Simultaneously with the kick-off of the 2020 TensorFlow Developer SummitGoogle today released a pipeline – Objectron – that recognizes objects in 2D images and estimates their poses and sizes using an AI model. The company states that this has implications for robotics, self-driving vehicles, image retrieval and augmented reality. For example, it could help a robot in the factory to avoid obstacles in real time.
Tracking 3D objects is a difficult task, especially when it comes to limited computing resources (like a smartphone system on the chip). And it gets more difficult when the only images available (usually videos) are 2D because data is missing and objects and shapes look different.
The Google team behind Objectron then developed a toolset that annotators used to label 3D bounding boxes (i.e., rectangular borders) for objects using a split screen view to display 2D video images. In addition to point clouds, camera positions and recognized levels, 3D bounding boxes were placed over them. Annotators drew 3D bounding boxes in 3D view and checked their position by checking the projections in 2D video images.
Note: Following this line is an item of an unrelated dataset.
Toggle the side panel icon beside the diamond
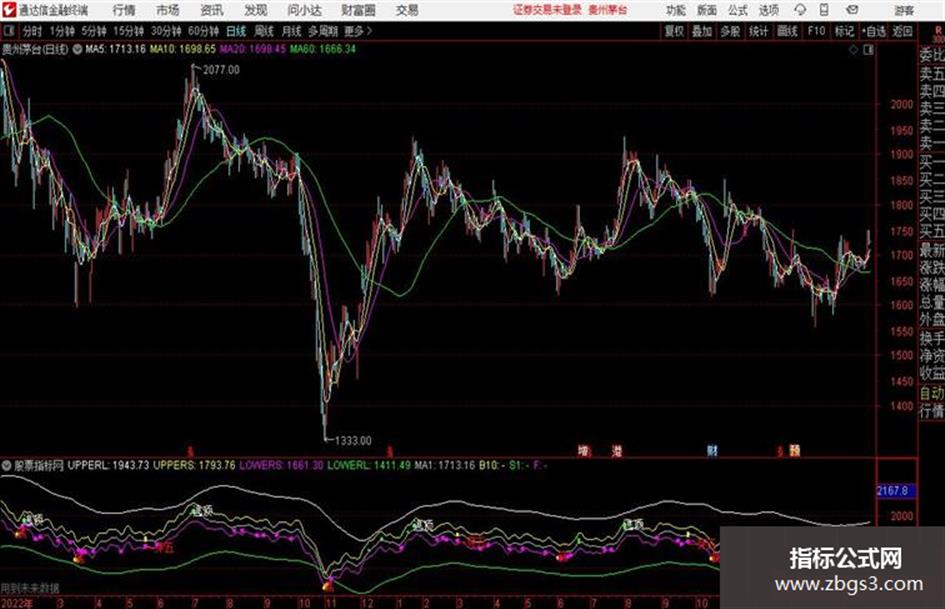Screen dimensions: 945x609 point(868,50)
For static objects, they only had to annotate the target object in a single frame. The tool transferred the location of the object to all frames using pose information from the ground truth camera from AR session data.
To complement the real data and increase the accuracy of the AI model’s predictions, the team developed an engine that places virtual objects in scenes with AR session data. This allowed the use of camera poses, recognized flat surfaces, and estimated lighting to create physically probable placements with lighting that matched the scene. This resulted in high quality synthetic data with rendered objects that respected the scene geometry and blended seamlessly into real backgrounds. In validation tests, the accuracy with the synthetic data increased by about 10%.
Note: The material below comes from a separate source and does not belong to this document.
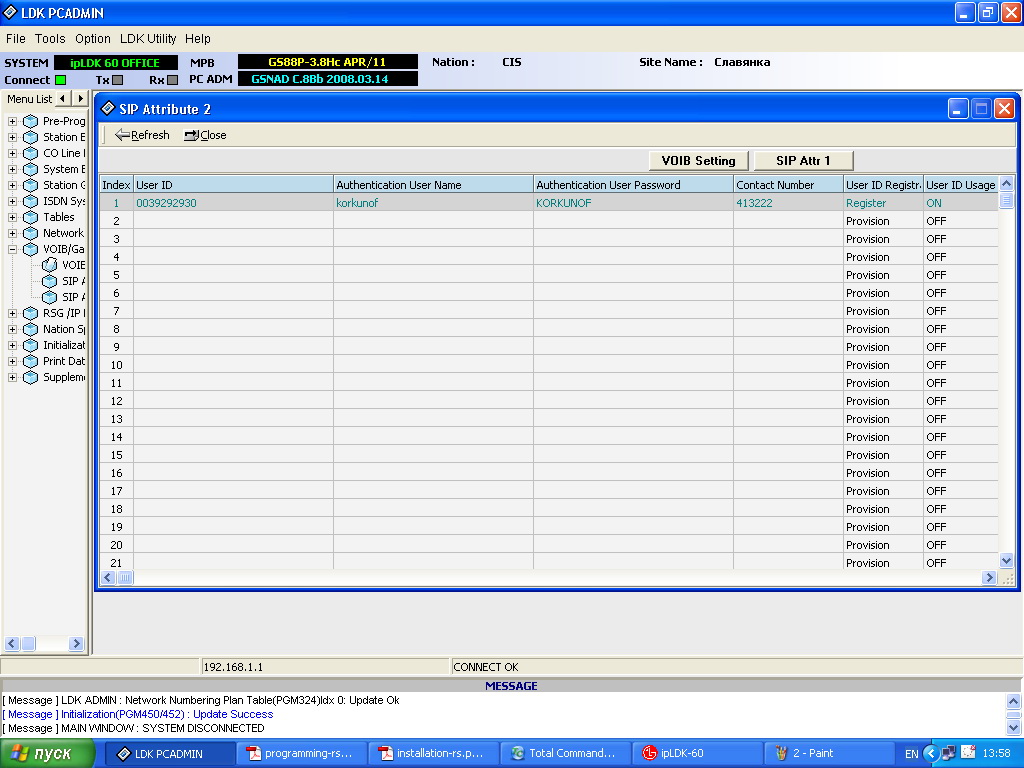Click the VOIB/Gateway folder cube icon

(30, 249)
Even better, the current version of the Objectron model is light enough to run on flagship mobile devices in real time. The mobile graphics chip Adreno 650, which can be found in cell phones such as the LG V60 ThinQ, the Samsung Galaxy S20 + and the Sony Xperia 1 II, can process around 26 frames per second.
The Objectron is available in MediaPipe, a framework for building cross-platform AI pipelines that consists of fast inference and media processing (such as video decoding). Models for recognizing shoes and chairs as well as an end-to-end demo app are available.
The team plans to share additional solutions with the research and development community in the future to stimulate new use cases, applications, and research efforts. In addition, the Objectron model should be scaled to further object categories and the performance on the device should be further improved.